Le mouvement adhère « à l'idéologie du libéralisme social » et milite pour « une économie sociale de marché », « l'égalité des chances », « la concurrence en politique et en économie » ou encore « l'inviolabilité de la propriété privée ». Il ambitionne de « renforcer les institutions démocratiques » en Russie, l'État de droit et « le contrôle citoyen sur le gouvernement ». Dirigé depuis 2019 par Nikolaï Rybakov, présenté comme un « écologiste et militant des droits de l'homme », le parti compte 78 sections régionales et 337 organisations locales selon son site Internet.

Iabloko est le seul parti en lice en Russie qui appelle à la fin de la guerre en Ukraine. Ses dirigeants présentaient les législatives comme « un référendum qui montrera au pouvoir que des millions de Russes s'opposent » au conflit. Cette position lui a valu le soutien de Ioulia Navalnaïa, veuve de l'opposant Alexeï Navalny, mais aussi les foudres des autorités russes.

Répression et pressions sur les militants

« Une quarantaine de nos militants font l'objet de poursuites », a indiqué Nikolaï Rybakov. Huit membres du parti sont déjà en prison, notamment Maxime Krouglov, ancien député de la ville de Moscou à la Douma, arrêté en octobre 2025 pour avoir « sciemment diffusé de fausses informations » après des publications numériques sur les victimes civiles de la guerre en Ukraine, précise Amnesty International. En décembre 2025, Lev Chlosberg, autre membre éminent, a été inculpé pour les mêmes raisons après avoir appelé à un « cessez-le-feu » avec Kiev.

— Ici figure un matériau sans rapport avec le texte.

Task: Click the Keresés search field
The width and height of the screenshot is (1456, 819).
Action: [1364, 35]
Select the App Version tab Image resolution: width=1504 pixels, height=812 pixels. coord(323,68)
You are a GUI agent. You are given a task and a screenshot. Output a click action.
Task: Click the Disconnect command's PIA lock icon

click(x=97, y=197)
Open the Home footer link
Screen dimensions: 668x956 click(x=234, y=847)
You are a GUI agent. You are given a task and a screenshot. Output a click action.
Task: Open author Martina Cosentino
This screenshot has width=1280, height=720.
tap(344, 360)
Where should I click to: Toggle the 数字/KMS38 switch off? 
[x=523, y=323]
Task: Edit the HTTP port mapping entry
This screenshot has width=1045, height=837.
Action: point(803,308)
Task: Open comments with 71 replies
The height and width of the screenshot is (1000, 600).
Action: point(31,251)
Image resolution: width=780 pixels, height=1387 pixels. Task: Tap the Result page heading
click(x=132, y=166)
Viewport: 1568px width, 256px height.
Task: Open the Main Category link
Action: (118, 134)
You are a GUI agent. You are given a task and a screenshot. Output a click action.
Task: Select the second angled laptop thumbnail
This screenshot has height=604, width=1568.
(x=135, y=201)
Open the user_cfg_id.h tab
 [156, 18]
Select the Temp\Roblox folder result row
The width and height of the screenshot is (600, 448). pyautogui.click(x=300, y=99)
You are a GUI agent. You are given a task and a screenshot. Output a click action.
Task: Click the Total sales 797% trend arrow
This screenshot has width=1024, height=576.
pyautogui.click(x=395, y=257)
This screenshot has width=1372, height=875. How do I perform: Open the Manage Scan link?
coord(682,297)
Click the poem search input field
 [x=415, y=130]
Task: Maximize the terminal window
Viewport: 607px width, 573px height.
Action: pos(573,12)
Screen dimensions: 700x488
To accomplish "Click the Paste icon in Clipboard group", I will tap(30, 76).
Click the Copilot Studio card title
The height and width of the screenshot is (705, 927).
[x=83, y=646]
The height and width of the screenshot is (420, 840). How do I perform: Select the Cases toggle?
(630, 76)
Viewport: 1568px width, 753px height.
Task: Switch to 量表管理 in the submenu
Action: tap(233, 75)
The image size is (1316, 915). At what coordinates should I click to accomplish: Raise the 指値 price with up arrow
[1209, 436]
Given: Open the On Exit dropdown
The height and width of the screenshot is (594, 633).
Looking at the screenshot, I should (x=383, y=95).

Cette répression s'inscrit dans un contexte plus large de restriction de l'opposition. Un autre candidat dénonçant les conséquences de la guerre, Boris Nadejdine, qui se présentait comme « le seul candidat d'opposition indépendant », a également été interdit d'élection. Le 10 juillet, le ministère de la justice russe l'a ajouté à la liste des « agents de l'étranger ». Il a ensuite été condamné pour avoir exhibé « des symboles extrémistes » et a quitté le pays pour l'exil début août.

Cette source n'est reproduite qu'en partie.